Dans une lettre, la branche nigériane de Shell a récusé les affirmations du rapport, expliquant avoir «commencé à agir sur toutes les recommandations qu'on lui a faites».

Ce rapport est publié une semaine avant le 20e anniversaire de l'exécution de l'écrivain Ken Saro-Wiwa, pendu le 10 novembre 1995 pour le meurtre de personnalités ogonies, qui avait alerté l'opinion mondiale sur les désastres écologiques liées au pétrole dans cette région où la population locale vit principalement de la pêche et de l'élevage.

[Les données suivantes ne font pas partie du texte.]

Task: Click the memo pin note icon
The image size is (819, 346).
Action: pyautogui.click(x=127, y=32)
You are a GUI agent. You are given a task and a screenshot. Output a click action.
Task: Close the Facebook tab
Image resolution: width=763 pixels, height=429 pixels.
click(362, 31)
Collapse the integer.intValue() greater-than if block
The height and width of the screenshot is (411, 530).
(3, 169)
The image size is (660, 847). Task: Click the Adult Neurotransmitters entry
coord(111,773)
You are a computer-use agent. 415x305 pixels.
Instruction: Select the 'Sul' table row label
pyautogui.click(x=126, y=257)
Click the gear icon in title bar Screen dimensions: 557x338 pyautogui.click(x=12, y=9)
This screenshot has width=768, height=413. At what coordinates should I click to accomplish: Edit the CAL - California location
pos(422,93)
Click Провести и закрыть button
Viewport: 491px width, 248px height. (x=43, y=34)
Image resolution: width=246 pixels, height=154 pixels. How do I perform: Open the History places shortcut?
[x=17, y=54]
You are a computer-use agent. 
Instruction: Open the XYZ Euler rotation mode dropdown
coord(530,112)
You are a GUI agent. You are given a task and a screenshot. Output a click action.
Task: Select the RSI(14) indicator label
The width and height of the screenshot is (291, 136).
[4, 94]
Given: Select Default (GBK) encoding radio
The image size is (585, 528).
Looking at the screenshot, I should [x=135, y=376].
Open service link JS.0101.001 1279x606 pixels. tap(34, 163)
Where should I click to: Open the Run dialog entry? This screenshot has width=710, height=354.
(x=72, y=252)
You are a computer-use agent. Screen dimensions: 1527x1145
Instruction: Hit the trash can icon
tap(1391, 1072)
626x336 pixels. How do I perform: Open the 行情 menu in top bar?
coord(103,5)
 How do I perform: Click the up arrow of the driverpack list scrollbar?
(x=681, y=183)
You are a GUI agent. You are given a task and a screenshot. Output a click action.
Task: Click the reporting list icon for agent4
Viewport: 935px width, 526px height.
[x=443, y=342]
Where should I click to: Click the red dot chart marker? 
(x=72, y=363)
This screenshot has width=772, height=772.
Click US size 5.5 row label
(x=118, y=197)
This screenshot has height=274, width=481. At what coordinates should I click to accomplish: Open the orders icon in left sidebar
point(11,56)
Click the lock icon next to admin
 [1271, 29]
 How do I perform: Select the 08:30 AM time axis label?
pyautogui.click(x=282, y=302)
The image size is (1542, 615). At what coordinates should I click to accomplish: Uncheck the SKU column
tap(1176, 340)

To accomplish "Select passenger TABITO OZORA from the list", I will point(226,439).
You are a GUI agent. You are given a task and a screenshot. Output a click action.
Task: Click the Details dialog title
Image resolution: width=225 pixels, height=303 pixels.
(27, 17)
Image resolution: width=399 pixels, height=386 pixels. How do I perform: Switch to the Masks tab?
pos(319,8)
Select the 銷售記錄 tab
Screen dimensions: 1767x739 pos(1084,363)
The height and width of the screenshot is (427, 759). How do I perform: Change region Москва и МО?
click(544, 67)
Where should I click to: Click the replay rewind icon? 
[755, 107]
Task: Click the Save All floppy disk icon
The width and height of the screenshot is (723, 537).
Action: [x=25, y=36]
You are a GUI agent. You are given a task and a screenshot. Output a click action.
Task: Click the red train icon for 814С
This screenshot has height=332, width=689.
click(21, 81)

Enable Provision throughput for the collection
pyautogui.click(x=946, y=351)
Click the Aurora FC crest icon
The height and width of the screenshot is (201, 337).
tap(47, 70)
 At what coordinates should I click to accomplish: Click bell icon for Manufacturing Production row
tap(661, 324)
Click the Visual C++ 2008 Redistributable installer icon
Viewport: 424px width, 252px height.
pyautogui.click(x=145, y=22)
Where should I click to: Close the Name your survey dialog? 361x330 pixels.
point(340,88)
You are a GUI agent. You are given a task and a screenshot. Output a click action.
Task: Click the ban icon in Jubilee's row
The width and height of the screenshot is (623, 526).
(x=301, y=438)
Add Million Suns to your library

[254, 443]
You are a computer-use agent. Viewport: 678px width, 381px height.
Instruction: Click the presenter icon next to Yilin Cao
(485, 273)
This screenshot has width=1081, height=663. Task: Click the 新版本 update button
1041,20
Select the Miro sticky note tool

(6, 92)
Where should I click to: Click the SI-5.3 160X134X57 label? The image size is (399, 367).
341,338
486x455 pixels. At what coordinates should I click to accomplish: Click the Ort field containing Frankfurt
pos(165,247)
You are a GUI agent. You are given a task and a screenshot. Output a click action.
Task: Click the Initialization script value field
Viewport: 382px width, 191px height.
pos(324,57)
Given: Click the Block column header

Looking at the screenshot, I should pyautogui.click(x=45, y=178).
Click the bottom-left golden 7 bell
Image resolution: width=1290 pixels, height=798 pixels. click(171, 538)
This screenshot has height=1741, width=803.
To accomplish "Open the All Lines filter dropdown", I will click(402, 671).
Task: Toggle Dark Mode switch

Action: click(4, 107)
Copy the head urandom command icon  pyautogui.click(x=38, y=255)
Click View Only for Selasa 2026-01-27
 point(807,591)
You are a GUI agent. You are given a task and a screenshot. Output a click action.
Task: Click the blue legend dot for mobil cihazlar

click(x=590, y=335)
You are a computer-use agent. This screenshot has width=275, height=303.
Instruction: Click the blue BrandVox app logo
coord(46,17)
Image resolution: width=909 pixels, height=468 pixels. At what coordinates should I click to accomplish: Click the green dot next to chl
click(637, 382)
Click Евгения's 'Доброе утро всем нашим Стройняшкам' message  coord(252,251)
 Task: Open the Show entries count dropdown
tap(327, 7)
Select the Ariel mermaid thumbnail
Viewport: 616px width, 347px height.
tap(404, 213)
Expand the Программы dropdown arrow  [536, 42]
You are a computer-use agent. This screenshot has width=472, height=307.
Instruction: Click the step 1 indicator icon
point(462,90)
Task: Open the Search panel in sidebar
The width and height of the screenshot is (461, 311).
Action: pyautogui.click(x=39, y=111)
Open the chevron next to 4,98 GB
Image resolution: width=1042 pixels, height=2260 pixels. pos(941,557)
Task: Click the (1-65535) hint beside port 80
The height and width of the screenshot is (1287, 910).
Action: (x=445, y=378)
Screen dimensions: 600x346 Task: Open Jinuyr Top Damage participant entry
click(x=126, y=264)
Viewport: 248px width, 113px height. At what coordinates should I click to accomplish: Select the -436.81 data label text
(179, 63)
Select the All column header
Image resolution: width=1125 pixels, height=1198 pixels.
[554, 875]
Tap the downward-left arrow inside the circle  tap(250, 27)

Selon le rapport de 38 pages, intitulé «Nettoyez: Les fausses affirmations de Shell sur ses réponses aux fuites de pétrole dans le delta du Niger», la plupart des recommandations du PNUE n'ont pas été suivies.

Sur les 15 zones visitées entre juillet et septembre 2015, 13 sont encore «polluées de manière visible» ou contaminées, contrairement à ce qu'affirment Shell et le gouvernement nigérian.

Les auteurs accusent également l'Agence nationale de détection et de réponse aux fuites de pétrole de classer des zones comme étant propres alors qu'elles ne le sont pas.

Shell s'est retiré de l'Ogoniland en 1993 à cause des violences dans cette région mais y gère toujours des oléoducs, considérés par les militants écologistes comme vieux, mal entretenus et à l'origine de fuites fréquentes.

Mais la Shell Petroleum Development Company of Nigeria a assuré être «impliquée dans l'application du rapport du PNUE» affirmant avoir «toujours et de manière publique rapporté (ses) actions sur cette affaire et souligné les défis actuels concernant les vols de pétrole brut et le raffinage illégal».